Written by Michael Draper WindowCleanerSafety.com

Here's the scenario, you have been awarded that bid on a large job. You are excited and have worked hard and went thru all the pre-bid meetings, mission accomplished! Until that is, you receive a call from the project manager stating that they need to see a copy of your safety manual. "Uh, sure we will get that right over!" Now the panic sets in. "What do they mean my safety manual?”

A safety manual is a statement of your safety in your business. It explains to a customer such things as drug and alcohol policy, accident investigation and so forth. It also explains in detail the hazards that your company comes in contact with and how you have prepared and trained the employees regarding those hazards.

Why does a company want to see it? They are reviewing what you have probably stated, that you are a safe company. They want to peer into the culture of your company and see if you measure up to what you have probably stated.
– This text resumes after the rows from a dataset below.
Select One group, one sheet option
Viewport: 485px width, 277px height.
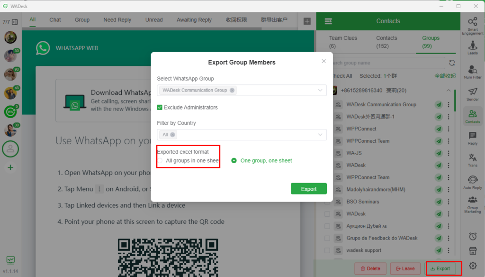click(234, 161)
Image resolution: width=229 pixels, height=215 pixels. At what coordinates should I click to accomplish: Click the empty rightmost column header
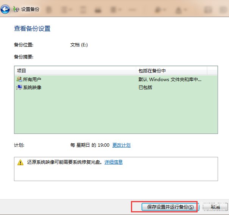coord(212,71)
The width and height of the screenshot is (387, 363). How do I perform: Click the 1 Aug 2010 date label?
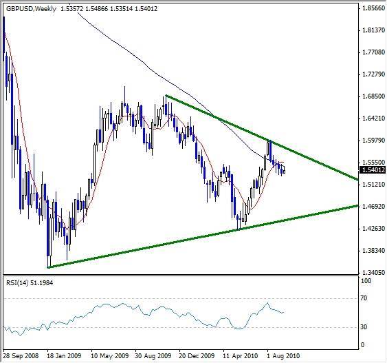(x=283, y=356)
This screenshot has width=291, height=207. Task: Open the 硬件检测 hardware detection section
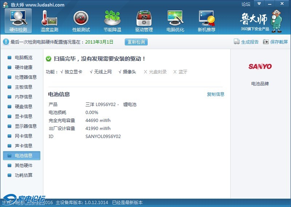click(x=18, y=21)
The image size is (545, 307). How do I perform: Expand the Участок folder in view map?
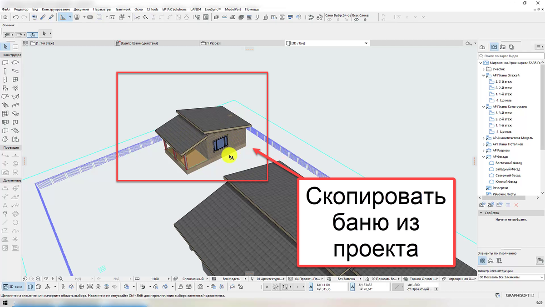tap(484, 69)
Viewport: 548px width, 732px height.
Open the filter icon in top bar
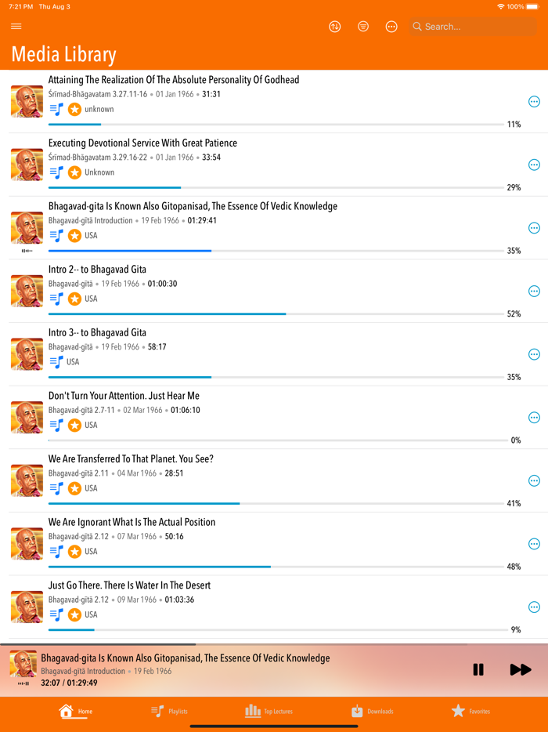pyautogui.click(x=363, y=27)
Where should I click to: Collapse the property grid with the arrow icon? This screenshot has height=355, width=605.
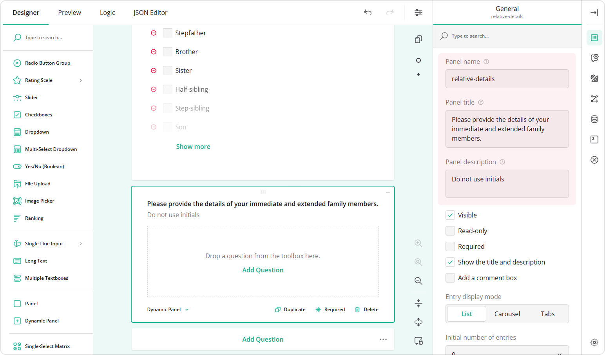[x=594, y=12]
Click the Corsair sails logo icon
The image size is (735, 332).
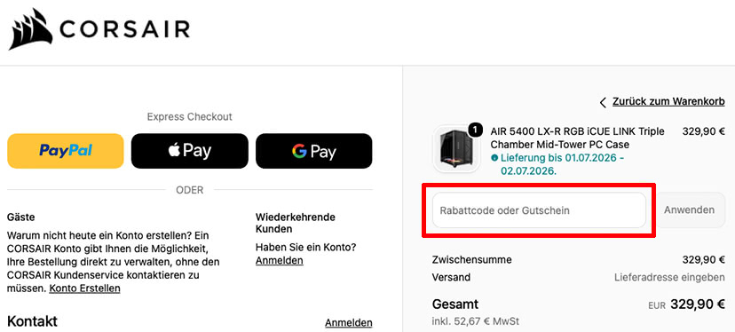pos(30,29)
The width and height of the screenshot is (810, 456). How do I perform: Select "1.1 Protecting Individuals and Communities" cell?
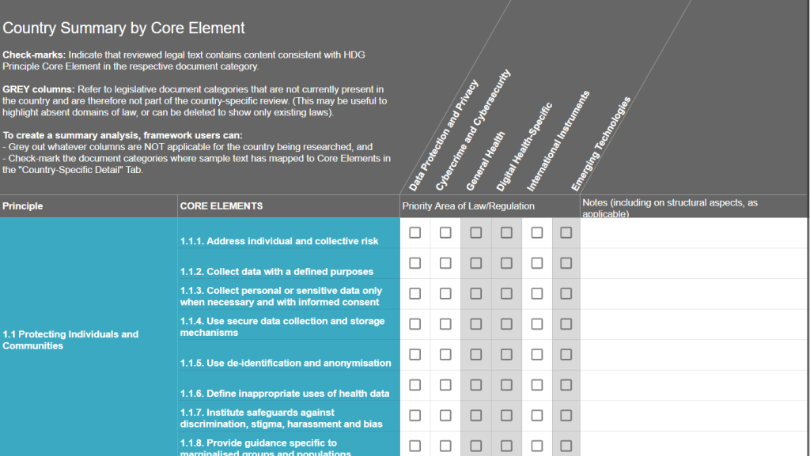89,340
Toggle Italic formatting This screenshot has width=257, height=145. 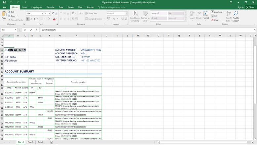(x=31, y=19)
The manual is a start but things will start to fall apart real quick in the process if you don't have documentation of things that are stated. Let's say for instance that your manual states that you do ladder inspections on a quarterly basis. Well that sounds good and all but can you produce the logs showing the documentation of those logs? How about with regards chemical safety? Maybe you state that all employees are trained how to read an SDS sheet, but can you produce documentation if asked showing the training took place and employee has signed off on it.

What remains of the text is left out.